• Problem details: Work through the listing below and count the lines that hold "will". Answer with the number alone.

• Supplied data:
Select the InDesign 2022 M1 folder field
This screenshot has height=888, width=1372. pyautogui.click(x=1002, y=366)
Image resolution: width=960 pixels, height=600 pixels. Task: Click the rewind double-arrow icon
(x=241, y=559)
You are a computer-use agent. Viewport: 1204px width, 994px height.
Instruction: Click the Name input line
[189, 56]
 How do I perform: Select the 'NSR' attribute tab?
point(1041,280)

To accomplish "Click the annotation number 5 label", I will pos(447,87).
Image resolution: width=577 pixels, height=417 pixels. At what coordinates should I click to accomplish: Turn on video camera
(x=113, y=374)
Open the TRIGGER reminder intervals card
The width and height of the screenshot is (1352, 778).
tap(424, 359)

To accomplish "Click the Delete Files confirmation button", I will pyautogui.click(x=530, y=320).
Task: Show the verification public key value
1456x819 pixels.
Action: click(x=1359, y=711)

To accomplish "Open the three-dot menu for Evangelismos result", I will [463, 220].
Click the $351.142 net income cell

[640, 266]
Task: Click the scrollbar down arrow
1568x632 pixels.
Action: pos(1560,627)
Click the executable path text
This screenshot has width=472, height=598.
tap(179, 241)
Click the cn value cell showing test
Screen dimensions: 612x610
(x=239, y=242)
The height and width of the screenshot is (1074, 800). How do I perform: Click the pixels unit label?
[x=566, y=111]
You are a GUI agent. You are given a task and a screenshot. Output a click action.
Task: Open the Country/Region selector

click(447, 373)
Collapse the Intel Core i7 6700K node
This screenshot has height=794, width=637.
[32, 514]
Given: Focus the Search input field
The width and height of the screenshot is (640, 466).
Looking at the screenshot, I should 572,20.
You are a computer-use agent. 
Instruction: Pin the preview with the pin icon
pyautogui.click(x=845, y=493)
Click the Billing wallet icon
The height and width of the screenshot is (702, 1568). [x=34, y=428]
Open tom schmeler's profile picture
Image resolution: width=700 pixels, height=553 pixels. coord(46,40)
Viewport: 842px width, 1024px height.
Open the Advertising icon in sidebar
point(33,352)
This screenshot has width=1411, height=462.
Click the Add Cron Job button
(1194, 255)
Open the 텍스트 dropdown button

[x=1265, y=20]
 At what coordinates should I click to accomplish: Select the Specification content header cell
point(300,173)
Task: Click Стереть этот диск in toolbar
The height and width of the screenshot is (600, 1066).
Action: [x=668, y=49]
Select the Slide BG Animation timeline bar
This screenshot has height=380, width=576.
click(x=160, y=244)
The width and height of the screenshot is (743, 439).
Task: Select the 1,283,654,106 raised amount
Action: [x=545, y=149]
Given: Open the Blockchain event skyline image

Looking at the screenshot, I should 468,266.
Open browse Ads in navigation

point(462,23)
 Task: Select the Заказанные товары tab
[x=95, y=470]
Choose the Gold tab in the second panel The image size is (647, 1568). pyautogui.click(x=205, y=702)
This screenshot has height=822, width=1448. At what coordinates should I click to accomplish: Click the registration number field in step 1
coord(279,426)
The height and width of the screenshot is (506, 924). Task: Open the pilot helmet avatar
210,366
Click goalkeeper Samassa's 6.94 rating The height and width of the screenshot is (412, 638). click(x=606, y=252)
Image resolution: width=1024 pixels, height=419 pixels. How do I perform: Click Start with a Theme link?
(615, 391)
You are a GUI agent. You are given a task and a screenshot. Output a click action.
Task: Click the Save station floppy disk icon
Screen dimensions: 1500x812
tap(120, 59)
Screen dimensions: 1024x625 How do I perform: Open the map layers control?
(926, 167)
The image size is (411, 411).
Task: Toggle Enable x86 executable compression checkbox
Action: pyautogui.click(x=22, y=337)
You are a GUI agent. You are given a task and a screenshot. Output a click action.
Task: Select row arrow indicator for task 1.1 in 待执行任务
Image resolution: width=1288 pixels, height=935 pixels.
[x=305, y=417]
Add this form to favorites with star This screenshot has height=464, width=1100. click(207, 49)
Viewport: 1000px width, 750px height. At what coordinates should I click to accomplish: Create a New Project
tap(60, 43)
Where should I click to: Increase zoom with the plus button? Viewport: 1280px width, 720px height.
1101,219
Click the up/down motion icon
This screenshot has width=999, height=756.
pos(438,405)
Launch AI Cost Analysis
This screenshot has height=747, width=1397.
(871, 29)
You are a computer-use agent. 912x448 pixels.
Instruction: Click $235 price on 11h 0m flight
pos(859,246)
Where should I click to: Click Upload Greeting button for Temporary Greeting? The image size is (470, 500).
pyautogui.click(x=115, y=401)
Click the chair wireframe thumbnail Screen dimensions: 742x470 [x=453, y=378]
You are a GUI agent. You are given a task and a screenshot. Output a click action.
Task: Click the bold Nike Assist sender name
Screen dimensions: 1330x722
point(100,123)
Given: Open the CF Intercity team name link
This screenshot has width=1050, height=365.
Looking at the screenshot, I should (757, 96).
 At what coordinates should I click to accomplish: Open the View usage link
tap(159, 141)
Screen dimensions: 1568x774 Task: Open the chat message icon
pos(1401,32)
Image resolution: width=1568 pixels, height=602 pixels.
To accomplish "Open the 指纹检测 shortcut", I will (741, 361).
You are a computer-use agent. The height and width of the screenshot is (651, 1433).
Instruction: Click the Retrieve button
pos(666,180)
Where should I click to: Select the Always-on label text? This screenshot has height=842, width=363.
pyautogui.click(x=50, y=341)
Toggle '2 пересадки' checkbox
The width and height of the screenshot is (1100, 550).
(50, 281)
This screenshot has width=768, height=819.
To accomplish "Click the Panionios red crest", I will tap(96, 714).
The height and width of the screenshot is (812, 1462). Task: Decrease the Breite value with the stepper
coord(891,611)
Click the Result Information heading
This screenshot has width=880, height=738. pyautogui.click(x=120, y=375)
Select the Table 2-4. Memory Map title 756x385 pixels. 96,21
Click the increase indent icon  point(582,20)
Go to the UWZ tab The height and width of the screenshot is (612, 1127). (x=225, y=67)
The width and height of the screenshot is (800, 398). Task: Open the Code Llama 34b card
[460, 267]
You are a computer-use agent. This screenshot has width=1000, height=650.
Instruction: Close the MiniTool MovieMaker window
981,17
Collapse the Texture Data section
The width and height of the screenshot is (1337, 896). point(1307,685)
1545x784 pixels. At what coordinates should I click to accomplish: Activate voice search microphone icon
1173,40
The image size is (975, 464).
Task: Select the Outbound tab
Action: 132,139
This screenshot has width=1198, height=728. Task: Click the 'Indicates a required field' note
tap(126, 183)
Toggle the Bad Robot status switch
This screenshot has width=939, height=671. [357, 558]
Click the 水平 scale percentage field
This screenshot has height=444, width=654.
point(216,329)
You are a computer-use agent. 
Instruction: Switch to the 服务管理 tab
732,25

• Result of this task: 5